Repeat the records verbatim from the line containing "Click the Bitget exchange logo icon" through the end of the records, leaving out the pictures.

━━━━━ Data for this task

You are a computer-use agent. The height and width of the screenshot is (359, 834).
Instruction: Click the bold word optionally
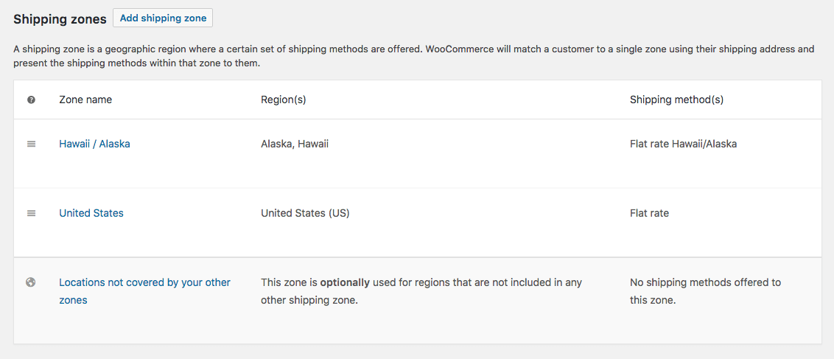click(345, 282)
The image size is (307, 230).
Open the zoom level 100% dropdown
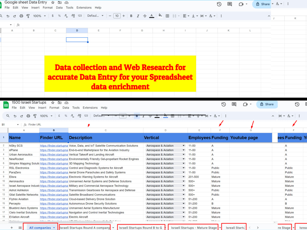pyautogui.click(x=45, y=116)
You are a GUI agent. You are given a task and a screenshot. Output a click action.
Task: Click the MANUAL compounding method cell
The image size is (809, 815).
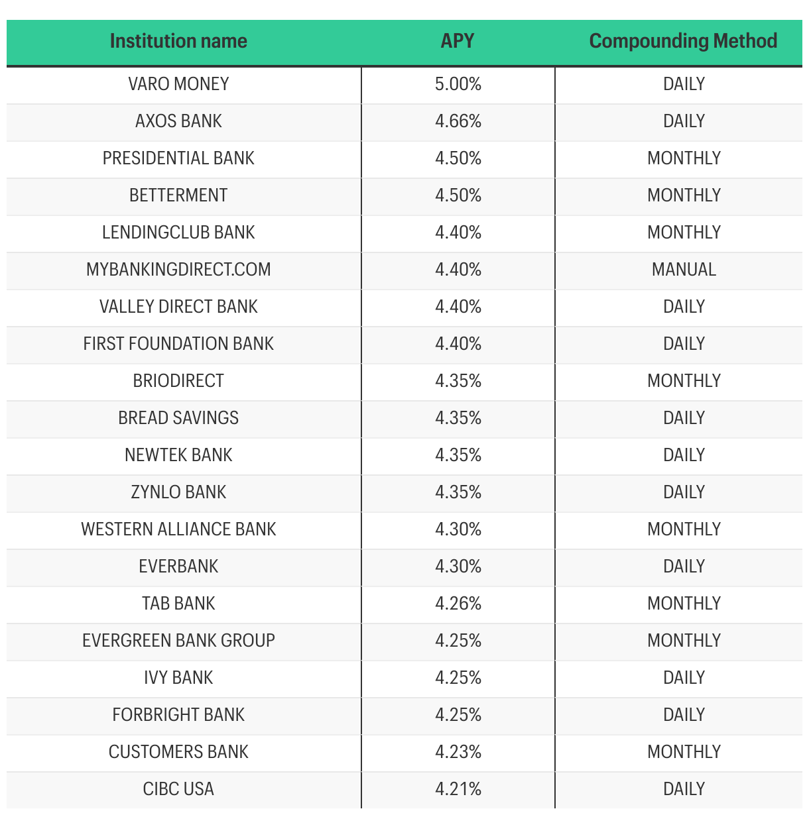pyautogui.click(x=684, y=270)
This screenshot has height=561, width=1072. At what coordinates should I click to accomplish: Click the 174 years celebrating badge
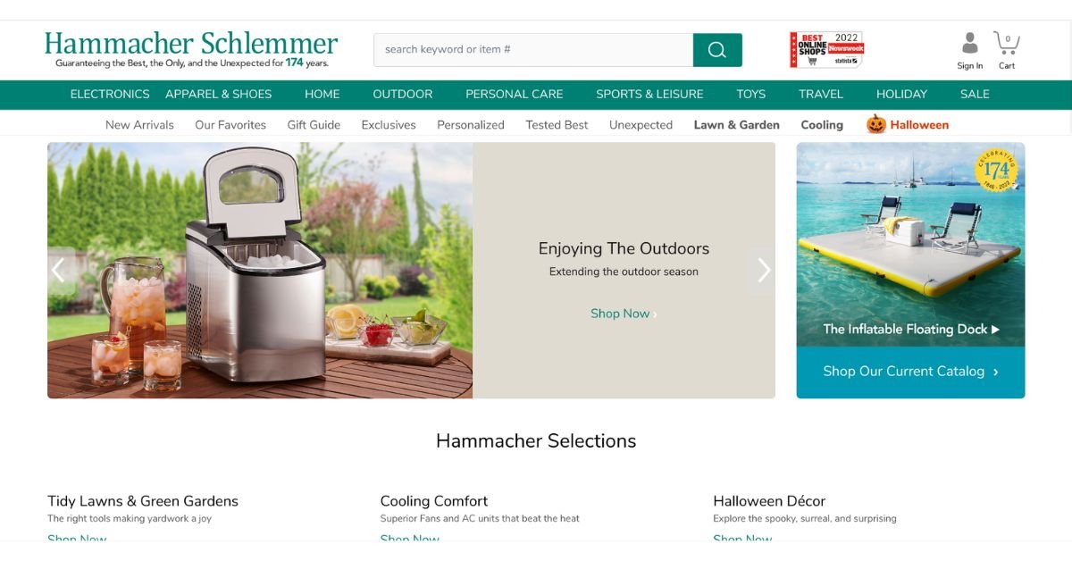997,170
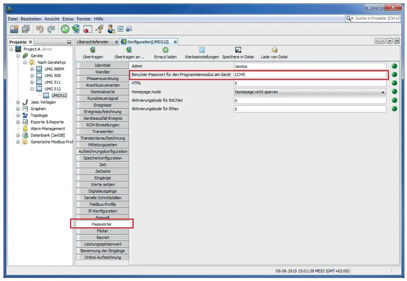Click the Erneut laden icon
The height and width of the screenshot is (281, 407).
coord(166,50)
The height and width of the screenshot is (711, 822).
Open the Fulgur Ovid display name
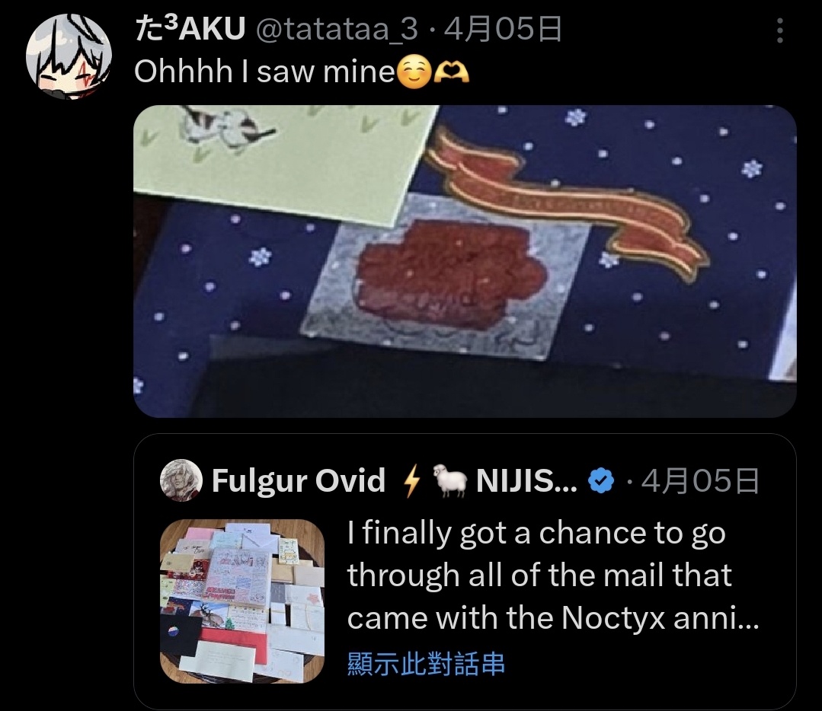click(299, 480)
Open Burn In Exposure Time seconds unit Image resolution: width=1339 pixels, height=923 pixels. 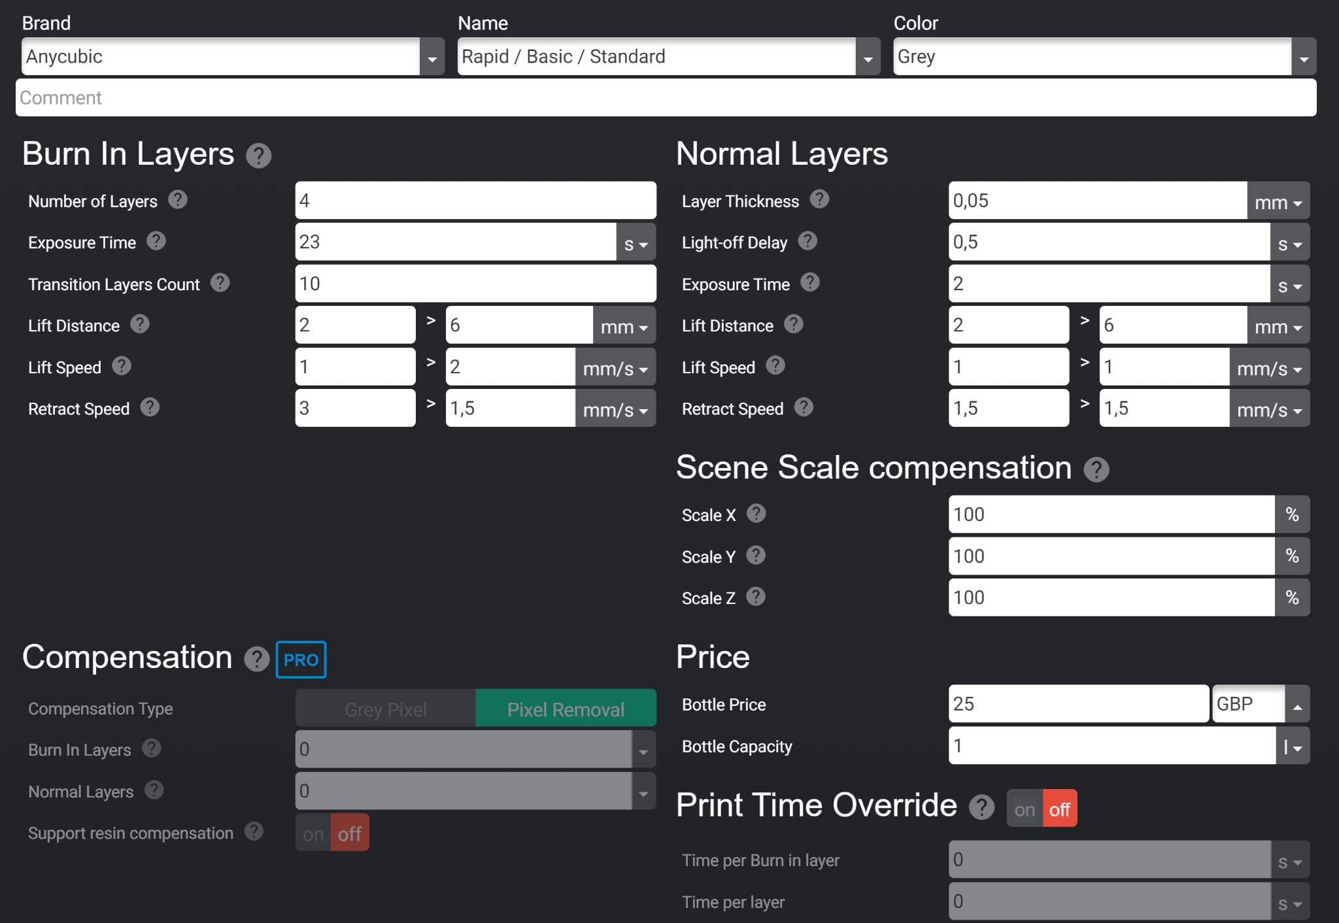636,243
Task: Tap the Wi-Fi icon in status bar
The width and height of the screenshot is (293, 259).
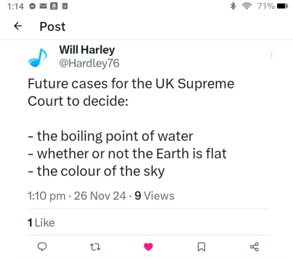Action: coord(247,6)
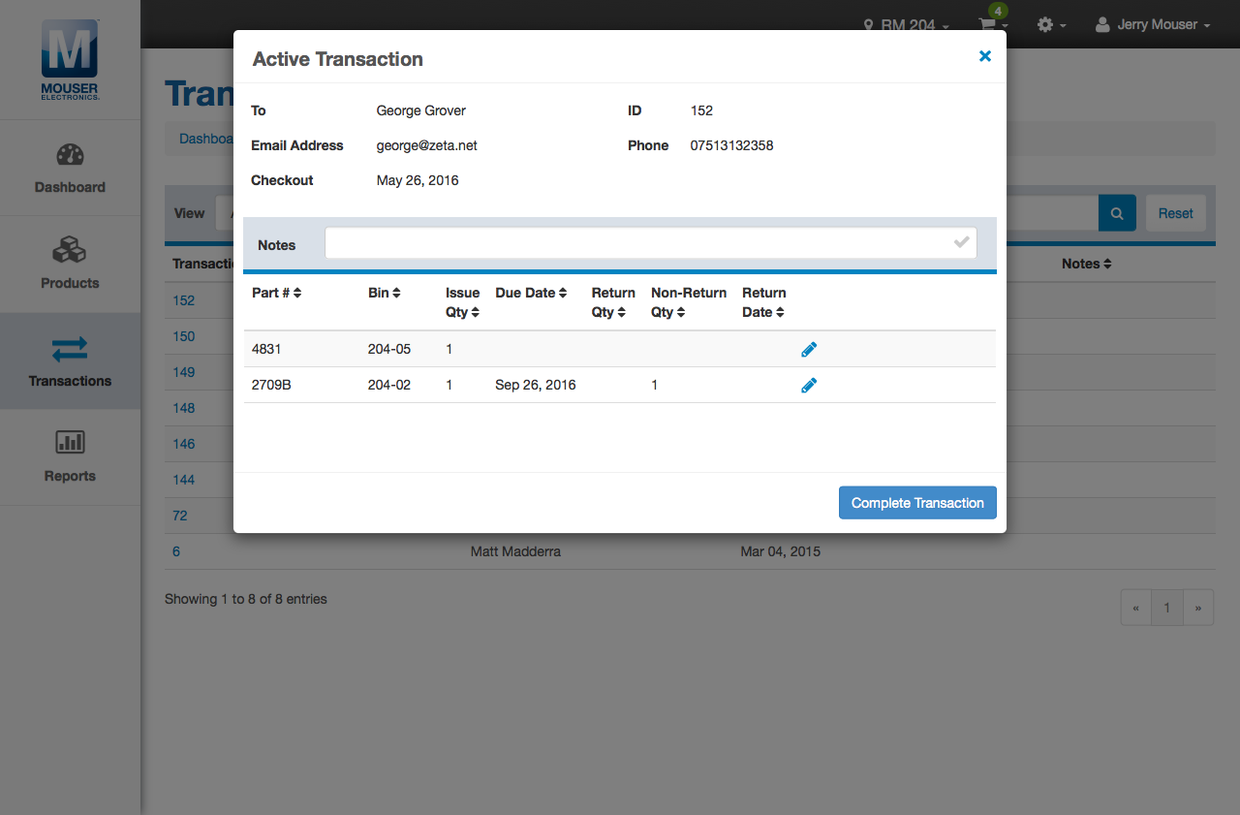
Task: Click the Mouser Electronics logo
Action: tap(70, 60)
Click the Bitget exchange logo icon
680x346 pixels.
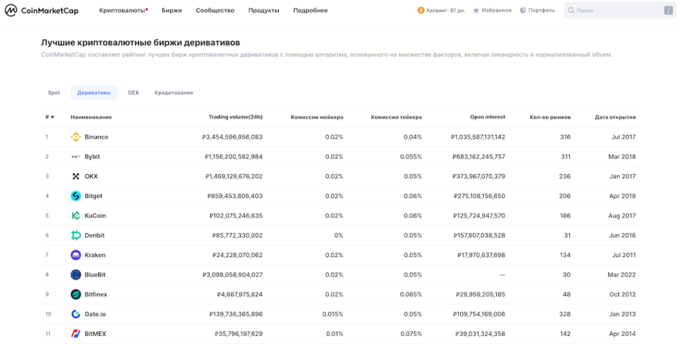coord(76,196)
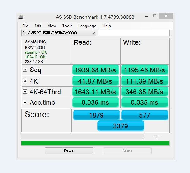Open the Help menu

[107, 26]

━━━━━━━━━━

Answer to the problem:
Click the Bitget exchange logo icon
680x346 pixels.
coord(76,196)
Open the Help menu

[107, 26]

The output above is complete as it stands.